(Beginning of Document extract)

In 1981, T.L. Osborn closed The World Museum and liquidated most of its assets. The museum had become more than just a set of curios inside ministry headquarters; it had a full-time staff, guards, guides, and a curator. It was a major tourist attraction for the region and had garnered notable national attention from folks in the art world.

“One day my mother and father had lunch with the head of the Oklahoma Tourism Council—whatever the proper term is— and she was just commending the museum, expressing what an attraction it had become in Oklahoma, and that it was the finest collection west of the Mississippi—next to the Smithsonian, the finest world art collection. And she looked at my father and she said, ‘You have spent this portion of your life collecting these amazing artifacts; now you must give the rest of your life guarding and preserving it.’ ”

Deciding they weren’t willing to give their lives for their collection, the Osborns called a meeting of the museum’s board of directors following their lunch and announced their decision to liquidate it and put the proceeds earned back into the ministry.

They spent months preparing their collection for auction by Christie’s, an event that lasted three days in September 1981. Collectors from Tulsa and elsewhere pored over the collection, its contents ranging in price from $20 to $100,000.

A tag sale on the museum’s first floor was opened to everyone and offered knickknacks and smaller items—chopsticks, cow skulls, an elephant’s foot, old engine parts, plaster statues—at attractive prices. In the upstairs gallery was what the Tulsa Tribune called “an exhibition so classy that the catalog required for admission costs $20,” where a painting by Gustave Dore, bronze and marble sculptures, and a bronze Louis XIV clock were auctioned at prices in the tens of thousands.

The auction fetched $2 million and was followed by another a year later with Dean Kruse, famed antique car auctioneer from Dearborn, Indiana—who, in 2010, had his license suspended and his auction house revoked on complaints of fraud—at the helm.

(End of Document extract)

Assigned task => Continue the passage on the closing of The World Museum, picking up after its final sentence. The listing that comes after this passage is not needed.

(Beginning of Given information)

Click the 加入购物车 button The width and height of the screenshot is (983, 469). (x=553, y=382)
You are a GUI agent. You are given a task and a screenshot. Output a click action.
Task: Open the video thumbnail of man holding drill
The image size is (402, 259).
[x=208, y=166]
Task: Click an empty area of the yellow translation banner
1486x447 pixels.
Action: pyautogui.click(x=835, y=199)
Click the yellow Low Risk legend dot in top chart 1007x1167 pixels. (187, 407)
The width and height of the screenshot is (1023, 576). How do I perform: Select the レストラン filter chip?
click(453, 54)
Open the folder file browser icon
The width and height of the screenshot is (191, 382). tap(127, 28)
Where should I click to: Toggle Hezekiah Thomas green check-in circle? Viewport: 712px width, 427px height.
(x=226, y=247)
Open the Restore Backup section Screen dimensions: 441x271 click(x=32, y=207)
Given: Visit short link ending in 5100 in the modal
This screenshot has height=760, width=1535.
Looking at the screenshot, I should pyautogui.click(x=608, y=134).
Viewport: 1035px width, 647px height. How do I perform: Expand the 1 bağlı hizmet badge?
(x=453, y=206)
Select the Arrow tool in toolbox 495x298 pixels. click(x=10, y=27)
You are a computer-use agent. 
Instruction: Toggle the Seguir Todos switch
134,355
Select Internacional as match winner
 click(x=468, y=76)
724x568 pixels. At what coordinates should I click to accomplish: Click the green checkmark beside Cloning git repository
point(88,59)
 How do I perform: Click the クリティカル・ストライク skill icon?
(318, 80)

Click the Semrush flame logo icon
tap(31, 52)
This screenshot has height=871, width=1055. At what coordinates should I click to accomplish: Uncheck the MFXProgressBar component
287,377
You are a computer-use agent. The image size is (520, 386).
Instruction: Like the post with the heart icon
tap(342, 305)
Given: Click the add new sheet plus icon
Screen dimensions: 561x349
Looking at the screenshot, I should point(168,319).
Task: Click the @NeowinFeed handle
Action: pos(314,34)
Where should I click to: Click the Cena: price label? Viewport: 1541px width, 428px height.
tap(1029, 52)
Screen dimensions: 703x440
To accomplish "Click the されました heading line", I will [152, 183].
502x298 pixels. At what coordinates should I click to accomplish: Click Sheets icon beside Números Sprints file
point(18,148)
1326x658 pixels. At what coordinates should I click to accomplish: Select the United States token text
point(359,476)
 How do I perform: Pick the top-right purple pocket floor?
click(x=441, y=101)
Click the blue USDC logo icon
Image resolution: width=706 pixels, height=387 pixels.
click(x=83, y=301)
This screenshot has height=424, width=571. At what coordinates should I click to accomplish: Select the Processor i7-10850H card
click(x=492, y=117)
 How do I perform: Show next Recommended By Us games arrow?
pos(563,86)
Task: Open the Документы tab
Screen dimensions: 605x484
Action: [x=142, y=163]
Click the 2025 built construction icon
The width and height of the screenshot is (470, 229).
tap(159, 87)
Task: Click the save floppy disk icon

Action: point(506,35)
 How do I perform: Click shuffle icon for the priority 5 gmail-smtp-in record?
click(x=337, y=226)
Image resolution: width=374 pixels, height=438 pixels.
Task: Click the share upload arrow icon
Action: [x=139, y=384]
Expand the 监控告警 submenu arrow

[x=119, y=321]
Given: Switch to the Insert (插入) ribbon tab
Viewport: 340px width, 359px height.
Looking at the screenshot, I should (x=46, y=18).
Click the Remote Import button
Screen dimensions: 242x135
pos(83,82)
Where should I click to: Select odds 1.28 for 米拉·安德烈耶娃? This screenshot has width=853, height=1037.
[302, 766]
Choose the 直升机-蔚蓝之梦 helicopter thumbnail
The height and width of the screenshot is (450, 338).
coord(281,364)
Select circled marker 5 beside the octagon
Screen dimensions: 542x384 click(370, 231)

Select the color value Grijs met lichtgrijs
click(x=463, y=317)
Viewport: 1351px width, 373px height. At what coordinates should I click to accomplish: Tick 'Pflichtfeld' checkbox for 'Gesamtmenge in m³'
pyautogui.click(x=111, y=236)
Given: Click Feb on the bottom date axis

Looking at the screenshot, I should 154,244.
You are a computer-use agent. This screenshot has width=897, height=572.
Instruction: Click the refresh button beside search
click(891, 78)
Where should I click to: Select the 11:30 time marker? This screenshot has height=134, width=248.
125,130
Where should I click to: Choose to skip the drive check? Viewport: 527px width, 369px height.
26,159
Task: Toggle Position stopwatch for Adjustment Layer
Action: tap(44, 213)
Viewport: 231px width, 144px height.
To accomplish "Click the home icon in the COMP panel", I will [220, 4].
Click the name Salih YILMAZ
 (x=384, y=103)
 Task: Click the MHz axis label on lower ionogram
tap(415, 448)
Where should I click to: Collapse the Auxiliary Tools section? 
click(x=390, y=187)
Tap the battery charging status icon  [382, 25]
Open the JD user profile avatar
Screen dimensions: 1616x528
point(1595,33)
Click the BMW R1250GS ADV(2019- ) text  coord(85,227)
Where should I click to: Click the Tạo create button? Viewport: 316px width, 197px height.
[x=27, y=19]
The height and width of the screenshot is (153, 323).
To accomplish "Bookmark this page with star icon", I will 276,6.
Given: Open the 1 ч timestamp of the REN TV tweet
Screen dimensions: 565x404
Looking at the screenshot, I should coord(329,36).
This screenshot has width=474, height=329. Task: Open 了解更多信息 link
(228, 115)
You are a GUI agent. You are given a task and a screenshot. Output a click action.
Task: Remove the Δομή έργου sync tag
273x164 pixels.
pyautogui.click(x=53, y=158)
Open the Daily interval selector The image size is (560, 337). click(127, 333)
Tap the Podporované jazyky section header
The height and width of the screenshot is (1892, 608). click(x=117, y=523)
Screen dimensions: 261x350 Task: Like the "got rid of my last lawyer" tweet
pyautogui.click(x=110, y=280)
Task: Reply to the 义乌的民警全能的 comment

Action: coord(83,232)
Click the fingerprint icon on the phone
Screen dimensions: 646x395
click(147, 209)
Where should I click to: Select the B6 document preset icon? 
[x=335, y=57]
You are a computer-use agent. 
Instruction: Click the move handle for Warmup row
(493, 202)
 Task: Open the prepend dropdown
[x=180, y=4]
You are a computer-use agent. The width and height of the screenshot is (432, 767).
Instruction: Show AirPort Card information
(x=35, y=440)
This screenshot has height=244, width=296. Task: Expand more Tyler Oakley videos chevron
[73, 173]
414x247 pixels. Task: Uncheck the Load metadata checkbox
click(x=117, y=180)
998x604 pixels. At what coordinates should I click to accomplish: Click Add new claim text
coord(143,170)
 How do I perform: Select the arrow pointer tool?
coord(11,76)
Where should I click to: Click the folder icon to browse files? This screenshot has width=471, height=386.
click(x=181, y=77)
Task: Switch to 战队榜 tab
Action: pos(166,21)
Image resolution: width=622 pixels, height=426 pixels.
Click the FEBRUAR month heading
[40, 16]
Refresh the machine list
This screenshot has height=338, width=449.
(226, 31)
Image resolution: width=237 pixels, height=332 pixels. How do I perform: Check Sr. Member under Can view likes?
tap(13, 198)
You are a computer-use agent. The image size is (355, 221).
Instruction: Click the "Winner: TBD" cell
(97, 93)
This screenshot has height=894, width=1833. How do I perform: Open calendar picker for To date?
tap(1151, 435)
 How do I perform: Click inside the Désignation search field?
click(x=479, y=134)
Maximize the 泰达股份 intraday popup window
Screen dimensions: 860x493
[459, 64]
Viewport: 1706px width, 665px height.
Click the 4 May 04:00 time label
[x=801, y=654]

(End of Given information)

Task response =>
“Auction day begins and strangers come,” LaDonna said, “art lovers, people who have no interest in humanity per se, certainly not the work of God … and to just watch those things that have been gathered over a lifetime be hauled out, piece by piece, piece by piece. That was not easy.”

The building was gifted to Victory Christian Center, which housed its Victory Bible Institute there, though the ministry retained a portion of it for storage space.

Daisy Osborn died in 1995. LaDonna acts as vice president and CEO of Osborn Ministries International and is founder and overseer of the International Gospel Fellowship. Her father, at 88, is still active in the ministry, traveling regularly until just last year.

The ministry continues to publish literature in 132 languages and films in 80 languages. T.L., Daisy, and LaDonna “have probably reached and led more unreached souls to Christ in non-Christian lands, and may have witnessed more great healing miracles, that any other family in history,” their website claims.

The hallways at Fifth and Memorial are plastered with photographs that document the far reaches of their ministry and its every capacity—except for The World Museum. There are a few remaining pieces of art in the office, but most of what the family reserved from the auction—some paintings by Dore, marble sculptures, Oriental art—remains in the Osborns’ home.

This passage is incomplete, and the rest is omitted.